# [STATED EXERCISE 1]
Write out the rows again, requests included, starting with the line that contains "Screen dimensions: 733x543 How do I perform: Click the green" and going on through the last line of the rows. Multiply every click coordinate in the answers by 1.3 and round each result to a whole number, with halves rounded up.

Verbal self-monitoring is the set of processes speakers use to inspect their own speech and to intervene when trouble arises. Theories differ in the modality and manner in which they propose that monitoring is achieved. There are a number of external feedback channels that can potentially be used for self-monitoring: auditory and bone conducted feedback reach the cochlea and allow us to hear our own voice,1 proprioceptive feedback gives us information about the position of the articulators, and tactile feedback gives us information about oral surfaces hitting each other. The social effects of our words on our interlocutors, cognized via sound and vision, could also be considered a feedback channel (see e.g. Levelt, 1989; Postma, 2000).
In addition to these external monitoring channels, several other types of channel have been proposed. Most prominently, an internal form of monitoring has been suggested to account for error-monitoring data that cannot be easily explained by appealing only to external channels (see Gauvin & Hartsuiker, 2020, pp. 2 and Roelofs, 2020a, pp. 2, for a summary of this data). While apparently distinct from inner speech, the type of language-based reflection that we can carry out silently “inside our heads” (see e.g., Alderson-Day & Fernyhough, 2015), the nature of this internal monitoring channel is up for much debate. Roelofs’s comprehension-based model WEAVER++ assumes that internal monitoring is achieved by the regular speech comprehension system forwarding the output of the word-form encoding process, the phonological word, to the monitor, which compares it with the selected production representations (e.g., Roelofs, 2004; 2005; 2020a). The conflict monitoring account championed by Nozari (2020) and Gauvin and Hartsuiker (2020), on the other hand, postulates that internal monitoring is carried out by monitoring the amount of conflict in either lemma or phoneme selection. An important set of questions for self-monitoring thus concern the internal and external channels that the speaker routinely employs for the purpose of monitoring. Do speakers primarily focus on only one or a few channels or do they rely on an entire repertoire of such channels? Given that speakers can monitor a multitude of linguistic and social-communicative levels, does the answer to the previous question depend on the level that is monitored? And how does each monitoring level work precisely?

# [STATED EXERCISE 2]
Proceed with the passage on verbal self-monitoring from the point where it stops.

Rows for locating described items
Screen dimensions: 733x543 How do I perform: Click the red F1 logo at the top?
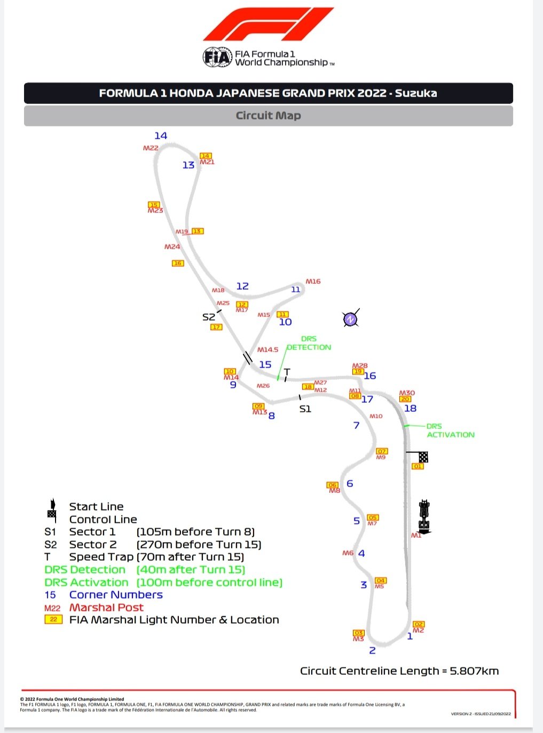pyautogui.click(x=269, y=24)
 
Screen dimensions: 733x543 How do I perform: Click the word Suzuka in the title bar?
pyautogui.click(x=416, y=93)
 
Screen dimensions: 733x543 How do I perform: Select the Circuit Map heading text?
pyautogui.click(x=268, y=116)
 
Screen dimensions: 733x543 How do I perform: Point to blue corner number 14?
pyautogui.click(x=161, y=136)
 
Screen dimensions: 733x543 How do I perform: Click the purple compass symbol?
pyautogui.click(x=350, y=319)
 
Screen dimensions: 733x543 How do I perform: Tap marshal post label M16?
pyautogui.click(x=313, y=281)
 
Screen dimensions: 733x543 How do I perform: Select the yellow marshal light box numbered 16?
pyautogui.click(x=178, y=263)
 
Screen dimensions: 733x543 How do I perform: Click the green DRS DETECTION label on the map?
pyautogui.click(x=309, y=343)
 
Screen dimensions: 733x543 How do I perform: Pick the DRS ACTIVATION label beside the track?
pyautogui.click(x=450, y=431)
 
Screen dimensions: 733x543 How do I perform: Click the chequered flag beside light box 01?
pyautogui.click(x=423, y=457)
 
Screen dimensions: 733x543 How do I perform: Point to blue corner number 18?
pyautogui.click(x=410, y=408)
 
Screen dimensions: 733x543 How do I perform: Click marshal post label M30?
pyautogui.click(x=407, y=393)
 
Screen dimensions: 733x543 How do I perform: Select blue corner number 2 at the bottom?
pyautogui.click(x=372, y=650)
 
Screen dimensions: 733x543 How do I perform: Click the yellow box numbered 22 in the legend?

# [TASK ANSWER 1]
Screen dimensions: 733x543 How do I perform: Click the green DRS DETECTION label on the map?
pyautogui.click(x=402, y=446)
 
Screen dimensions: 733x543 How do I perform: Pick the DRS ACTIVATION label beside the track?
pyautogui.click(x=585, y=560)
 
Screen dimensions: 733x543 How do I perform: Click the chequered flag beside light box 01?
pyautogui.click(x=550, y=594)
 
Screen dimensions: 733x543 How do I perform: Point to blue corner number 18?
pyautogui.click(x=533, y=530)
 
Screen dimensions: 733x543 How do I perform: Click marshal post label M30?
pyautogui.click(x=529, y=511)
 
Screen dimensions: 733x543 How do I perform: Select blue corner number 2 at the bottom?
pyautogui.click(x=484, y=845)
 
Screen dimensions: 733x543 How do I perform: Click the yellow box numbered 22 in the legend?

# [TASK ANSWER 2]
This special issue is based on the symposium “Self-monitoring in Speech Production” that we organized at the 2017 conference of the European Society for Cognitive Psychology (ESCoP), held in Potsdam, Germany. The symposium featured contributions from Hanna Gauvin, Nazbanou Nozari, Gregory Hickok, and Martin Pickering. The former two researchers, along with Ardi Roelofs, have provided the contributions to this special issue. The symposium speakers represented and debated a range of theoretical positions and foci and were explicitly asked to think about whether and how such different positions may converge (or not) and which open questions are most salient. The collection of papers in this special issue continues this discussion.
Specifically, in the first half of their paper in this issue, Gauvin and Hartsuiker (2020) present an overview of the most prominent current models of speech monitoring. These models differ in the importance and roles they assign to all the different potential channels, and in how the channels are thought to interact with each other in verbal monitoring. For example, the conflict monitoring model (Nozari et al., 2011) proposes that monitoring is primarily performed without any external feedback, while the other models all maintain that auditory feedback is crucial. Gauvin and Hartsuiker point out several lacunae of current proposals. For one, no model has an adequate account of error detection in other-perception. Additionally, most accounts stop at the moment of error detection; however, what are the mechanisms by which detection of an error or other problems leads to an adjustment of one’s behaviour, such as a correction? Gauvin and Hartsuiker explore one avenue, according to which conflict detection indirectly boosts the strength of feedforward encoding processes. They have implemented this mechanism “on top” of Nozari et al.’s conflict monitoring model and show by simulation how an error-related boost can suppress semantic errors.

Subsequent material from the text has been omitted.